Selain itu, untuk menilai kenakalan remaja, hendaknya perlu diperhatikan faktor kesengajaan atau kesadaran dari individu yang bersangkutan. Selama anak atau remaja itu tidak tahu, tidak sadar, dan tidak sengaja melanggar hukum dan tidak tahu pula akan konsekuensinya maka ia tidak dapat digolongkan sebagai nakal.
 
E.     Bentuk-Bentuk Kenakalan Remaja

Kartini Kartono (2002:21-23), mengemukakan wujud perilaku  delinquent sebagai berikut :
1.      Kebut-kebutan di jalanan yang mengganggu keamanan lalu lintas dan membahayakan jiwa sendiri serta orang lain.  

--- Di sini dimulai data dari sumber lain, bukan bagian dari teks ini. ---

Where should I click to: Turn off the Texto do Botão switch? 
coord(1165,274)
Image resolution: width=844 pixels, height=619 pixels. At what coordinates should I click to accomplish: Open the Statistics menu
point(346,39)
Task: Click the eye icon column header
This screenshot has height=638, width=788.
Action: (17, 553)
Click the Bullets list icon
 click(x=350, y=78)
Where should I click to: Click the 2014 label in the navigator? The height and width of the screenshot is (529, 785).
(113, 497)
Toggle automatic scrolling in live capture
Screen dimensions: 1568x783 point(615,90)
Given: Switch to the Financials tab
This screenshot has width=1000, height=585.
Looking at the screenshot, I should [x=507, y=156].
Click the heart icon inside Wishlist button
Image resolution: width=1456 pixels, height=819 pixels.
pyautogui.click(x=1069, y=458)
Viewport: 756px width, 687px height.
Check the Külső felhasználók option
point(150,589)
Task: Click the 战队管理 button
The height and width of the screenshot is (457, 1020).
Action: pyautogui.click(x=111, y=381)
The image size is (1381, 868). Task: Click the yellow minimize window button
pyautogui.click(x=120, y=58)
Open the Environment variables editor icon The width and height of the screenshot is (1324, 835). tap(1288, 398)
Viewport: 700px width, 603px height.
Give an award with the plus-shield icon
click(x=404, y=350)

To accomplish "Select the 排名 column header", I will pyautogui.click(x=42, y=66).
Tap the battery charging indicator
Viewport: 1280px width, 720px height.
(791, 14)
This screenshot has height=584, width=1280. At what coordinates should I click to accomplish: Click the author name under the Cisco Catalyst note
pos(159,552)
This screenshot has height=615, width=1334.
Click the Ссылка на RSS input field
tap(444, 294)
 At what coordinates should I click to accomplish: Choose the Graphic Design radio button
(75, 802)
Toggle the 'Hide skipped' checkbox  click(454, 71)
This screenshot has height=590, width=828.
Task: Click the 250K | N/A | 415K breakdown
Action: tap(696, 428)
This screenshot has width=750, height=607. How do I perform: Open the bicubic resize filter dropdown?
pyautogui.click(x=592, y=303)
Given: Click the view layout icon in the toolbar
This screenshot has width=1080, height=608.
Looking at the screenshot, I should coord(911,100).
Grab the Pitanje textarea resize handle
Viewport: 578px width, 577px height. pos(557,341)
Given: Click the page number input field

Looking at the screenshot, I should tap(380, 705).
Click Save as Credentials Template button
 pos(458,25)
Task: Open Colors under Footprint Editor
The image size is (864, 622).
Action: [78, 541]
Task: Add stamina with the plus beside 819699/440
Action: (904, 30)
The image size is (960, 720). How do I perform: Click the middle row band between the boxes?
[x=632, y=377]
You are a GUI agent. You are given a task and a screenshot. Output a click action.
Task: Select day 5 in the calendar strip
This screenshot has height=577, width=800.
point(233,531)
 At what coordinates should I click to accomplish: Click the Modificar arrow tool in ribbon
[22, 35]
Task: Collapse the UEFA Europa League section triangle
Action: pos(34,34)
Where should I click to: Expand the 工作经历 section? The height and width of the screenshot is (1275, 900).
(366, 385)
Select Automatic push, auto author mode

2.      Perilaku ugal-ugalan, berandalan, urakan, yang mengacaukan ketentraman sekitar. Tindakan ini bersumber pada kelebihan energi dan dorongan primitif yang tidak terkendali serta kesukaan menteror lingkungan.
3.      Perkelahian antar gang, antar kelompok, antar sekolah, antar suku (tawuran), sehingga kadang-kadang membawa korban.
4.      Membolos sekolah lalu bergelandangan  sepanjang jalan, atau bersembunyi di tempat-tempat terpencil sambil melakukan eksperimen bermacam-macam kedurjanaan dan tindakan a-susila.
5.      Kriminalitas anak, remaja dan adolesens lain berupa perbuatan mengancam, intimidasi, memeras, maling, mencuri, mencopet, merampas, menjambret, menyerang, merampok, menggarong, melakukan pembunuhan dengan jalan menyembelih korbannya, mencekik,  meracun, tindakan kekerasan, dan pelanggaran lainnya.
6.      Berpesta pora sambil mabuk-mabukkan, melakukan hubungan seks bebas yang mengganggu lingkungan.
7.      Perkosaan, agresivitas seksual, dan pembunuhan dengan motif sosial.
8.      Kecanduan dan ketagihan bahan narkotika (obat bius,  drugs) yang erat bergandengan dengan tindak kejahatan.
9.      Tindakan-tindakan immoral seksual secara terang-terangan, tanpa tedeng aling-aling, tanpa rasa malu dengan cara yang kasar.
10.  Homoseksualitas, erotisme anal dan oral, dan gangguan seksual lain pada anak remaja disertai tindakan-tindakan sadistis. 
11.  Perjudian dan bentuk-bentuk permainan lain dengan taruhan, sehingga mengakibatkan ekses kriminalitas.
12.  Komersialisasi seks, pengguguran janin oleh gadis-gadis delinkuen, dan pembunuhan bayi oleh ibu-ibu yang tidak kawin.